EXERCISE PROMPT.
Convert all of the records below into a two-column CSV with the headers instruction and answer. Give one row per record, with its text and its answer each in a single quoted field, line breaks replaced by spaces, and the pictures left out.

--- begin ---

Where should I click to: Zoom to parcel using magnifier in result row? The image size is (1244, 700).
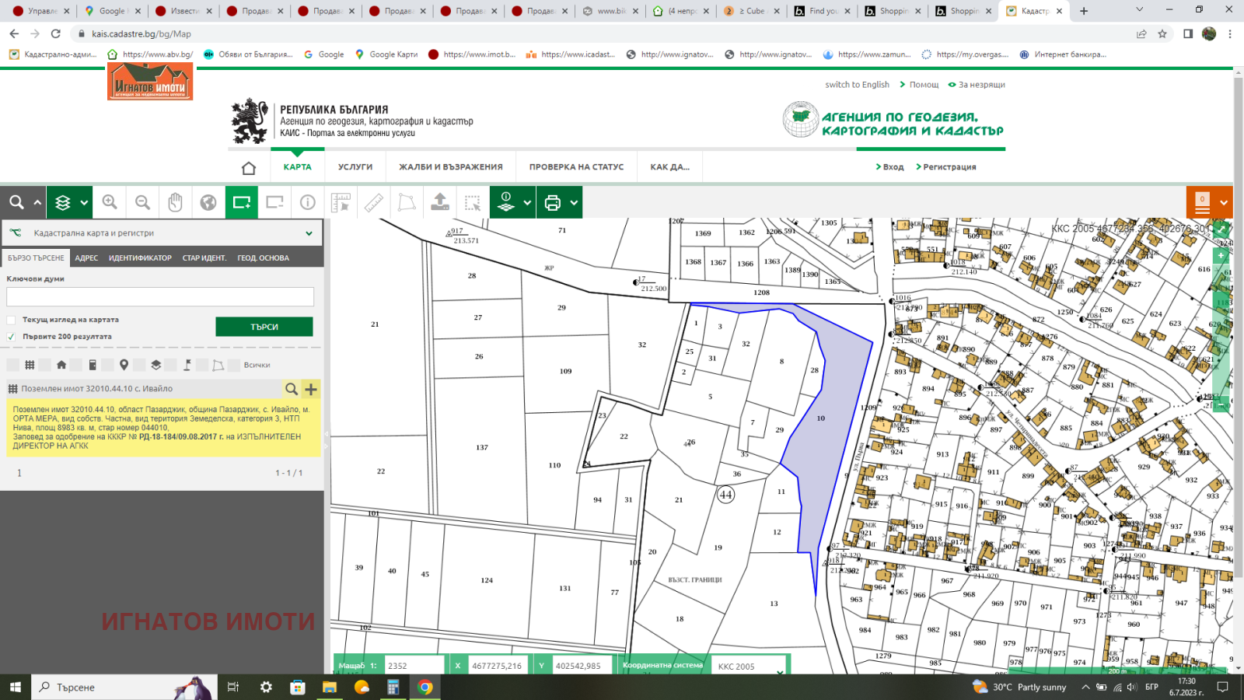(291, 389)
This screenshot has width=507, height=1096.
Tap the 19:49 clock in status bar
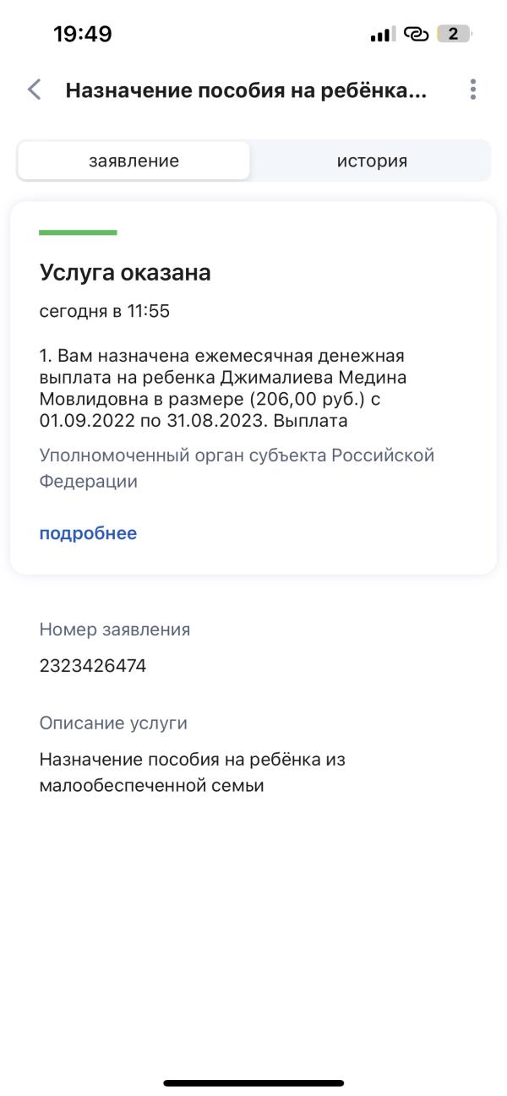click(83, 35)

--- end ---

COMPLETE OUTPUT.
instruction,answer
"Where should I click to: Zoom to parcel using magnifier in result row? The image size is (1244, 700).","(291, 389)"
"This screenshot has width=507, height=1096. Tap the 19:49 clock in status bar","click(83, 35)"